Natalia Zabolotna, chefe da Administração Militar de Vinnytsia, declarou que a região sofreu “um massivo ataque inimigo” com impacto direto em infraestruturas críticas. Ao mesmo tempo, a capital enfrenta uma crise humanitária aguda: quase 1.200 condomínios — o prefeito Vitali Klitschko informou 1.170 edifícios — estão sem aquecimento, em meio a temperaturas que se aproximam dos -20°C.
Trata-se do primeiro ataque às infraestruturas energéticas desde que Moscou, segundo anúncio feito no fim de janeiro, concordou temporariamente em suspender esses ataques. A retomada da ofensiva contra redes elétricas chega no momento em que a população ucraniana mais depende desses serviços, fragilizando os alicerces da diplomacia e expondo civis a riscos imediatos.
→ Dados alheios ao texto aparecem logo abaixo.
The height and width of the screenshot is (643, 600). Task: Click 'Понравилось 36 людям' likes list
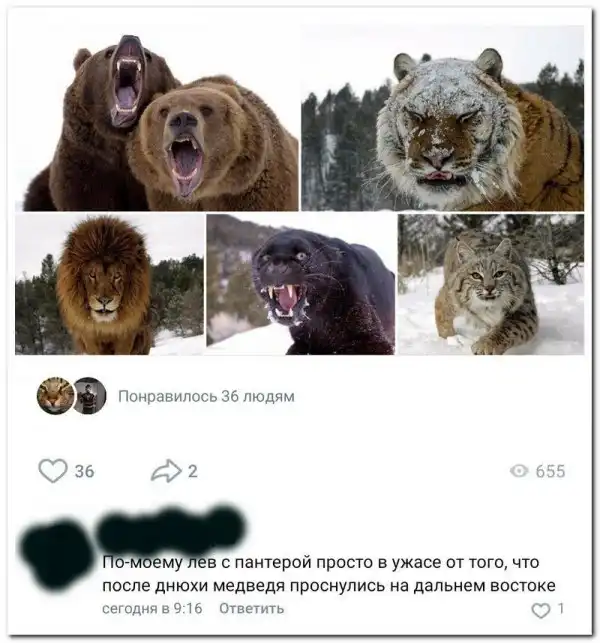tap(206, 396)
Além dos danos em Vinnytsia e das interrupções de aquecimento em Kiev, houve relatos de defesas aéreas acionadas na capital durante a madrugada, quando drones russos se aproximaram. Explosões foram ouvidas ao longo de cerca de uma hora, e mísseis balísticos foram apontados a partir da região de Bryansk.
Os ataques foram registrados também em localidades mais próximas da linha de frente: Kharkiv, Dnipro, Zaporizhzhia e Sumy. Em Kharkiv, explosões atingiram o distrito de Slobidskyi; dois feridos foram confirmados pelo governador Oleh Synehubov, que informou que equipes médicas estavam prestando socorro no local.
O prefeito Vitali Klitschko informou ainda danos a um imóvel não residencial no distrito de Darnytskyi e a um prédio que abriga uma silagem no distrito de Dniprovskyi; o número de vítimas, porém, permanece incerto.
Em reação, o presidente Volodymyr Zelensky acusou a Rússia de priorizar ataques sobre a população e as infraestruturas críticas em detrimento de negociações de paz. “Aproveitar os dias mais frios do inverno para aterrorizar a população é mais importante para a Rússia do que recorrer à diplomacia”, escreveu Zelensky nas redes sociais, enquanto equipes ucranianas reportavam dezenas de mísseis e centenas de drones lançados durante a noite.
Do ponto de vista estratégico, o episódio demonstra um movimento decisivo no tabuleiro: o retorno aos ataques energéticos busca minar a capacidade de resistência civil e estatal, pressionando não apenas a logística do país, mas também os cálculos políticos de parceiros externos. A ruptura da trégua evidencia os alicerces frágeis das cessões temporárias e a persistente tectônica de poder entre Moscou e Kiev.
Em suma, a comunidade internacional observa, sombria, um novo capítulo de escalada que combina armas convencionais e ataques às infraestruturas, em um inverno que acentua as consequências humanitárias. A leitura estratégica é clara: quando se mira a infraestrutura vital do adversário, o objetivo é redesenhar fronteiras invisíveis de resistência e velocidade de tomada de decisão.
Fontes: comunicações das administrações regionais (Vinnytsia, Kharkiv), declarações do prefeito de Kiev e pronunciamentos do gabinete presidencial ucraniano.